Y es en este segundo capitulillo donde por fin se nos presenta a Akeley, personaje basado en un ermitaño real que Lovecraft conoció en 1928 en Brattleboro; «hombre de carácter, culto e inteligente». Esto es para que no nos quede duda de que lo que se avecina no son paparruchas pueriles y sin fundamento de endogámicos tarugos de la zona. De momento hemos soltado la mano de Albert N. Wilmarth, el narrador, y por medio de sus notas y recuerdos de la carta enviada por Akeley («supuso [se refiere a esa primera carta] un punto de inflexión en mi propia historia intelectual») nos dejamos llevar ahora de la mano del propio Akeley; leyendo su increíble (aunque ya he dicho que nos la vamos a creer sin dudarlo) historia de su propio puño y letra (aunque la carta ya esté perdida, vamos casi a verla), con esa «letra apretada, garabateada en el estilo arcaico de quien no estuvo muy en contacto con el mundo en su tranquila vida de erudito».
Y, albricias, desde aquí hasta el tercer capitulillo entramos, nos sumergimos plenamente, en lo abominable, y ya no se entrelaza realidad y ficción, no: ahora Lovecraft se explaya en lo fantástico, se divierte, casi puedo verlo sonreír mientras echa más leña al fuego compositivo. Nuestro estado pasa al punto de desasosiego y tensión necesario, con ojos desorbitados (y sin embargo una disposición sosegada, racional ante lo increíble) nos enfrentamos con lo inefable.
«Algo había en los montes de Vermont que sobrepasaba con mucho el radio de nuestros normales conocimientos y creencias».
El resto es pura acción al más puro estilo Lovecraft, y de hecho este relato tiene cierto ritmo cinematográfico incluso; ya solo queda dejarse llevar, dejarse engullir por la fantástica, desmesurada (y tan creíble) historia que nos cuentan los dos eruditos.
No pierdo nunca de vista esto con Lovecraft: la diversión. A veces he escuchado, o leído, sandeces como: “Lovecraft es complicado, espeso, difícil”, etcétera. Y no comprendo, francamente, que pueda haber algún pazguato seudo intelectualoide que se dedique en serio a leer a Lovecraft (¡¿Al mismo Lovecraft que yo leo?!) y decir o pensar tales tonterías, que sí que son espesas. Es tan fácil como esto: si no te gusta, no lo leas. A mí su literatura me encandiló, y jamás la he encontrado farragosa ni ninguna de esas abstrusas cosas que he oído decir a su respecto, au contraire: posee un ritmo sofisticado a la par que ligero, te mete en su juego tan maravillosamente como un viejo feriante histrión presentando a la mujer barbuda, ese gordo vestido de mujer…

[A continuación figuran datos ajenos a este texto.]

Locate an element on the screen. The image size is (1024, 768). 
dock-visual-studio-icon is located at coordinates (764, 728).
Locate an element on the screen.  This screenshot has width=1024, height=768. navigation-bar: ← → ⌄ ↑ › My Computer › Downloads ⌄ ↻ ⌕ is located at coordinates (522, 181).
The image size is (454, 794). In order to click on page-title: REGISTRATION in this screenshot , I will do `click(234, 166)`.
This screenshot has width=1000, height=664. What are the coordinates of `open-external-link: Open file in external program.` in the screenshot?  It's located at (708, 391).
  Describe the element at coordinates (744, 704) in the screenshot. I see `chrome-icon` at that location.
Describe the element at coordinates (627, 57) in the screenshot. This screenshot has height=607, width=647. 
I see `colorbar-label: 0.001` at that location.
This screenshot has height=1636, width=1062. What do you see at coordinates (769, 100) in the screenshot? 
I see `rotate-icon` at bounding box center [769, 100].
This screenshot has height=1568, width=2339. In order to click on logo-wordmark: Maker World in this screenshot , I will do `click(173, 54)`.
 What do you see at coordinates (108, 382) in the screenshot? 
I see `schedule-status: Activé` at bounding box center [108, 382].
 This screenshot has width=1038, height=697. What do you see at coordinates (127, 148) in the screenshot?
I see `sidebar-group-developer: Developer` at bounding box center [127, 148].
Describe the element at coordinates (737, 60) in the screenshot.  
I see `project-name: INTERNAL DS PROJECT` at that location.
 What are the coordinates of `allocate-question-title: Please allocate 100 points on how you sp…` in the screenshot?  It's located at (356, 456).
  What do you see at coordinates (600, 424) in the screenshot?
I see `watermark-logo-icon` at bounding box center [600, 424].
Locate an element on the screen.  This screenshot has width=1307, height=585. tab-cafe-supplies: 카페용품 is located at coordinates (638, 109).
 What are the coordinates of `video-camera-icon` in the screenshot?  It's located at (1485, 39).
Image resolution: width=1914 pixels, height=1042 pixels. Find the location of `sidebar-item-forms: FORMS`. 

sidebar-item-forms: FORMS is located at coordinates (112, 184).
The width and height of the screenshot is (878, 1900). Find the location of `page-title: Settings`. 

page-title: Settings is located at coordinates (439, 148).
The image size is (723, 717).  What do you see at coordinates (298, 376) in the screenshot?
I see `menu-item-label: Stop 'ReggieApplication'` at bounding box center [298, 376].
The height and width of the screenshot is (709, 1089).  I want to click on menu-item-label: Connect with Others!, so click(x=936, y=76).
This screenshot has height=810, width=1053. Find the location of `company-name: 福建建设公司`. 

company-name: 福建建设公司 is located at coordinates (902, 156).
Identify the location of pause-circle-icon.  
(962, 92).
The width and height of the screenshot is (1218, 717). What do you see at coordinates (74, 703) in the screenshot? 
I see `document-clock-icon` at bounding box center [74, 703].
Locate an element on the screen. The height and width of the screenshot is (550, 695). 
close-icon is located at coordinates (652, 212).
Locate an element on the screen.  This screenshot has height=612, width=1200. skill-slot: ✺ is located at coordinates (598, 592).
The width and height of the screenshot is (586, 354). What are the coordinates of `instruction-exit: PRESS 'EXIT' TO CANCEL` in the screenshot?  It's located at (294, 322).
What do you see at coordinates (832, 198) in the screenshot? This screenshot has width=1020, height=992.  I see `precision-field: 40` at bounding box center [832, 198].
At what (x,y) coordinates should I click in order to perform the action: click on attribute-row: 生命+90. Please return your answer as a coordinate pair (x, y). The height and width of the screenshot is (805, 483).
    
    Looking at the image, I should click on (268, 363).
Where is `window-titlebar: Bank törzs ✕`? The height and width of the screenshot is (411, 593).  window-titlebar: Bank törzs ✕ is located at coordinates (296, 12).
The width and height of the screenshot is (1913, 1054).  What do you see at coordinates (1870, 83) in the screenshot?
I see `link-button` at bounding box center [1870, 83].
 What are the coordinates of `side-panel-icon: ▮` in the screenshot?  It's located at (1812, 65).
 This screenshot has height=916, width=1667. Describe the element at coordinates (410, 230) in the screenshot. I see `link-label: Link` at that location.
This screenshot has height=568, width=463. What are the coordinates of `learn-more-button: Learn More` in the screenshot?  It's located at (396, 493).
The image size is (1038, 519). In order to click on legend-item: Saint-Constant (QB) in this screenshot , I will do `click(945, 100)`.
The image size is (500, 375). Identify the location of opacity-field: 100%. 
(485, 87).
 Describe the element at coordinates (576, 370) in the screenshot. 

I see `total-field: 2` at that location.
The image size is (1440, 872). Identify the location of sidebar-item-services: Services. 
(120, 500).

En fin, ya me iba por las ramas denostando imbéciles, aún sabiendo que mis artículos los leen solo buenas gentes de criterio impecable y discreción absoluta. Sirvamos otra copita de brandy, o de jerez, avivemos el fuego, y continuemos el descenso atribulado por este tobogán literario que nos dejó el buen Lovecraft, ¡alabado sea su impío recuerdo! ¡Iä!
Fco. Santos Muñoz Rico
Redactor
2 comentarios
A mí, personalmente, su etapa «realista», la relacionada con los mitos, me parece muy fluida y fácil de leer, como bien dices, te engancha de un modo muy de cine, natural. El susurrador es de mis relatos favoritos de H.P, por varios motivos, uno es la facilidad que tiene de meterte en una realidad fantasiosa, y de atraparte por completo. Luego, por supuesto, y poco se habla de ello, la capacidad de introducirte en un mundo literario del que, misteriosamente, quieres ser partícipe como escritor. Lovecraft es un maestro.
Un artículo de auténtico carnicero. Muy bueno.
Alabado sea.
Más Lovecraft. Larga vida a su legado.